A lot of people at the time drew comparisons to Blake and Ruby's first real conversation, when Blake was at her lowest, barely escaped from Adam, no longer daring to believe it could be better. And then along came Ruby, telling her that's why she wanted to be a huntress. Not in denial of the worlds problems or naivety as some in the hatedom like to throw at Ruby. The trauma that the Xiao-long/Rose siblings had experienced as a result of coming from a huntress family has always been a part of Rubys character. But she stands up, despite being bloodied and dirtied by what the world throws at her and leaps back into the fray. That gave Blake hope at a time when she had none left, and was a major part of her choosing Yang as her partner. So, when Ruby is struggling to find that hope herself, Blake doesn't hesitate to return the favor.
It's quite a day for early-V1 callbacks, isn't it?

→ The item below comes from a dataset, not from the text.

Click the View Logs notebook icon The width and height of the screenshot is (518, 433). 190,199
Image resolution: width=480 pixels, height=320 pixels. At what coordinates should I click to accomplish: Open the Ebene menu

And here is the first real demonstration that the Hound is actually blind. It's going for Ruby because her clothes are stained with Pennys... I'm guessing some form of hydralic fluid maybe?... It later briefly considered Weiss a target as well, but Penny firing off the maiden powers in the manor proves it's not her.
...Huh. That makes so much sense.

{{I think the most common assumption for the greenstuff is "coolant", which might even make some degree of sense given the amount of processing power presumably involved in running Penny's brain.}} Of course, we really don't know anything about Penny's construction so this will remain guesswork and assumptions.

I certainly didn't expect an enemy to use her own ice clone against her as a blunt object.
Who would? Water is surprisingly dense (and therefore heavy for its volume); ice, while deeply weird in being less dense than cold water, is still denser than hot water, and even hot water remains surprisingly dense. This means that a lump of ice, while painful if someone is hit with it, is also difficult to wield because of its weight (and also because it's slippery with exterior melt), so almost nobody has a frame of reference for it.

Poor rocket launcher guy pulled the trigger, only to have her already past the group by the time the rocket actually fired off. Ah, the perils of moving targets :p
Be much easier if the targets just stayed put. ...Reminds me of the villain of Roald Dahl's Matilda dreaming of running a school with no children.
 
Yeah, a cubic foot of water weighs over sixty pounds. A cubic foot of ice weighs over fifty. That ice clone probably weighs several hundred pounds.
 
Somewhere, Raven is seething at the feeling that her brother has found a replacement bird friend. Nobody cares, though.

Oh yes, the fandom noticed this. There were a lot of 'Qrow getting adopted', 'Robyn is my sister now', and 'Relation to Raven Branwen cancelled' jokes flying around this volume.